Task directions: State how many lines in the entries below contain "Leads". Write nothing but the number.

[Source records]
________________________

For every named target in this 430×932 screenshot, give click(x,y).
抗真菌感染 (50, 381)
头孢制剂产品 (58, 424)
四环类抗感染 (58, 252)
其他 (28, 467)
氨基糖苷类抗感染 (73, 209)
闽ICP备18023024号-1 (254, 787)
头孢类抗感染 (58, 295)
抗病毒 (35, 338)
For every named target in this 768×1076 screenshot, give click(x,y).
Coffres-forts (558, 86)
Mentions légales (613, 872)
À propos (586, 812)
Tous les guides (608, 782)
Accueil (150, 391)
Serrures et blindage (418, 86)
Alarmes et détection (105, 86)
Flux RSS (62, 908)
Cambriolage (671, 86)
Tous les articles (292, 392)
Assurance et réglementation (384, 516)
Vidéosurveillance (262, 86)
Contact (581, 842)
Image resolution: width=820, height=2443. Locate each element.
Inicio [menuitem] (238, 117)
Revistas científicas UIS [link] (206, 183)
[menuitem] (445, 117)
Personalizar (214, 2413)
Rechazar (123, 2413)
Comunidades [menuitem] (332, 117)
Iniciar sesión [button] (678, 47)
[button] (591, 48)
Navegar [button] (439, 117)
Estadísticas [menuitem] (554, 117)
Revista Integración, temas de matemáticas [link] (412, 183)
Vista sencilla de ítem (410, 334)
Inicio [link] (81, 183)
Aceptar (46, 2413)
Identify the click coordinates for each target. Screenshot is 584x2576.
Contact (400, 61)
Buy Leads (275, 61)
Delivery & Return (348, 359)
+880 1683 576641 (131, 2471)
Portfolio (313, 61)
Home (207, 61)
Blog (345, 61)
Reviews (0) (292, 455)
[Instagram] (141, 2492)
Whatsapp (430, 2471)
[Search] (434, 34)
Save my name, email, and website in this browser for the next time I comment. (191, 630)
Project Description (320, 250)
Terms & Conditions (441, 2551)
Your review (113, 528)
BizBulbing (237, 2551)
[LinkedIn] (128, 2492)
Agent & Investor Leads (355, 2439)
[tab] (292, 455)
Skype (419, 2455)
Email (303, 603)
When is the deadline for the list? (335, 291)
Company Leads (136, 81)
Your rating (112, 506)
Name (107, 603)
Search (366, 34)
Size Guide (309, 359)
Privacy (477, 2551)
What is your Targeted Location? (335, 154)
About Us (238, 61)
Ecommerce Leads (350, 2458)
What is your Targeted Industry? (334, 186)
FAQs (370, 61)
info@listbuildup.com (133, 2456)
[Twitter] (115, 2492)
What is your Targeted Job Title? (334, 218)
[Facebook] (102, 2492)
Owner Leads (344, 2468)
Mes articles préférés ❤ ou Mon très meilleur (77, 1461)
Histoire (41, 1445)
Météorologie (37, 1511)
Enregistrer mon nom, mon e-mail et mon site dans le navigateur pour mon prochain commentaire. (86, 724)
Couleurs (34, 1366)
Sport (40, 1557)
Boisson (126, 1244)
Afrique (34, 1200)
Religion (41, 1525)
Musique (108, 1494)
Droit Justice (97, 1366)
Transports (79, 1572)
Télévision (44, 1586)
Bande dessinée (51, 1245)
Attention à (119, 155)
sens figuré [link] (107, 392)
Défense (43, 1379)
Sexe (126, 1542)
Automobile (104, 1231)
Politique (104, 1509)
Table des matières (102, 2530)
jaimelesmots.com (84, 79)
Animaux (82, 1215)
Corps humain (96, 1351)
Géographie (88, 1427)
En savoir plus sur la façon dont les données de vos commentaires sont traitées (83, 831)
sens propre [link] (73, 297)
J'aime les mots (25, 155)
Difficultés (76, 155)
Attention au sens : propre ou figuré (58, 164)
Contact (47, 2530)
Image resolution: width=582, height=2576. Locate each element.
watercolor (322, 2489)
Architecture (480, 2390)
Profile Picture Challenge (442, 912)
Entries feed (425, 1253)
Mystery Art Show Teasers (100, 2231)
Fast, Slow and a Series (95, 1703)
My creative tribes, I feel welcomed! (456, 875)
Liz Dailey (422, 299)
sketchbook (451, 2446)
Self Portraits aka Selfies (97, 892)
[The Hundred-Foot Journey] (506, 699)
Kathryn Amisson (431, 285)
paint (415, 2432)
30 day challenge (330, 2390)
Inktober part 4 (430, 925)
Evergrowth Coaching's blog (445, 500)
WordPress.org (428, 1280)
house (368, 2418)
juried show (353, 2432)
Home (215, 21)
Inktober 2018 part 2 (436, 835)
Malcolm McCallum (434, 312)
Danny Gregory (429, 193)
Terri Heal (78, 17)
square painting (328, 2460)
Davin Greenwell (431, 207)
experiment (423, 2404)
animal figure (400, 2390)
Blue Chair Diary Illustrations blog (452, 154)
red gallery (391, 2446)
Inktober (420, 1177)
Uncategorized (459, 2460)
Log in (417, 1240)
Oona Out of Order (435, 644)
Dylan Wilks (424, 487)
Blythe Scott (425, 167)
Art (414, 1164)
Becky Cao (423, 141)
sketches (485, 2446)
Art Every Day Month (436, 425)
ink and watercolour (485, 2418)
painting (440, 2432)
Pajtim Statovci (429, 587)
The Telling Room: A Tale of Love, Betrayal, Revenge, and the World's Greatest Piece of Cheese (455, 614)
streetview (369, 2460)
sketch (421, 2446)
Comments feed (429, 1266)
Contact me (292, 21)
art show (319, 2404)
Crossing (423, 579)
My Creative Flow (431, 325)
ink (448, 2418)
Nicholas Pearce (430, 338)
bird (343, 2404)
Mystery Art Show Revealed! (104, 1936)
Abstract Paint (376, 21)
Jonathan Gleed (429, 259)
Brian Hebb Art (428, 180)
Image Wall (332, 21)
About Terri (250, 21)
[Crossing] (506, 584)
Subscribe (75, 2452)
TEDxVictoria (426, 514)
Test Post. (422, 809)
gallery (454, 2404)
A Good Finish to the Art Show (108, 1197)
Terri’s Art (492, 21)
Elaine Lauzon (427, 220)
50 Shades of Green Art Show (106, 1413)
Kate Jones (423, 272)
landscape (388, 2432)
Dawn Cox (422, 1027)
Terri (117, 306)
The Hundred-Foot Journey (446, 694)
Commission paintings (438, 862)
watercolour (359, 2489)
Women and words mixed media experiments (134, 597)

________________________

Exercise result: 5